Asking for a problem related to data transform which I discovered in dgl example of graphsage

yichuan520030910320 · January 21, 2023, 9:03am

train_idx = dataset.train_idx.to(device)
val_idx = dataset.val_idx.to(device)

before trainig (device is GPU) . If that means the GPU can accommodate all of the dataset. so I think it is unnecessary for us to use minibatch later

for it, (input_nodes, output_nodes, blocks) in enumerate(train_dataloader):

becuase our GPU is large enough

and find there is a line of code

blocks = [b.to(torch.device(‘cuda’)) for b in blocks]

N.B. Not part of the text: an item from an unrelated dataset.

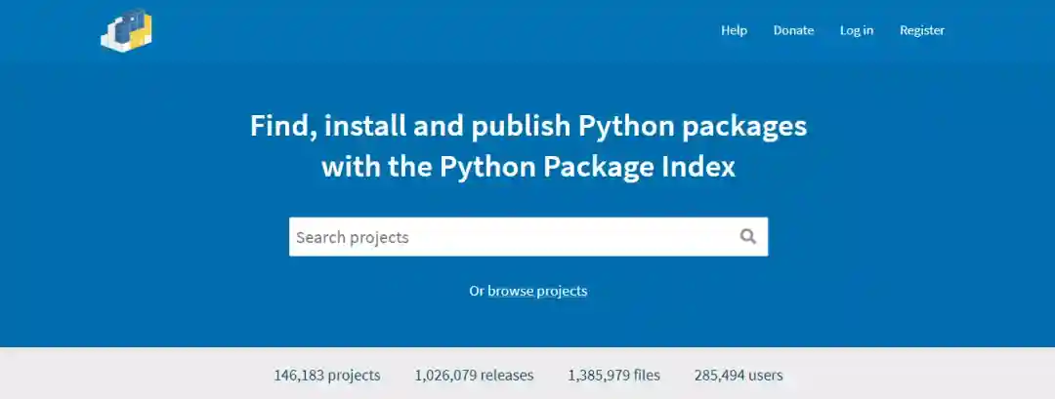Open the Donate page from navigation

click(x=793, y=30)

in the loop body of minibatch

so I wonder which one is correct

because I want to find an example that cater to the process of

take a mini-batch of training nodes and sample a subgraph from these nodes
gather node / edge features used by the subgraph from CPU memory and
copy into GPU
GNN model forward & backward & weight updates

also If anyone gan give me an example of a totally large dataset that A100 can not accommodate, thanks a lot

dyru · January 28, 2023, 2:23am

For the first question, train_idx and val_idx are just node indices. Full-graph training requires the storage of features and intermediate hidden states, which consume much larger memory. Besides, even if your GPU capacity is enough for full-graph training, mini-batch training is still worthy of attempts. The stochastic training may bring faster convergence and better performance.
Please find some large-scale datasets here.

yichuan520030910320 · January 30, 2023, 5:49pm

Thanks for your reply!

system · March 1, 2023, 5:49pm

This topic was automatically closed 30 days after the last reply. New replies are no longer allowed.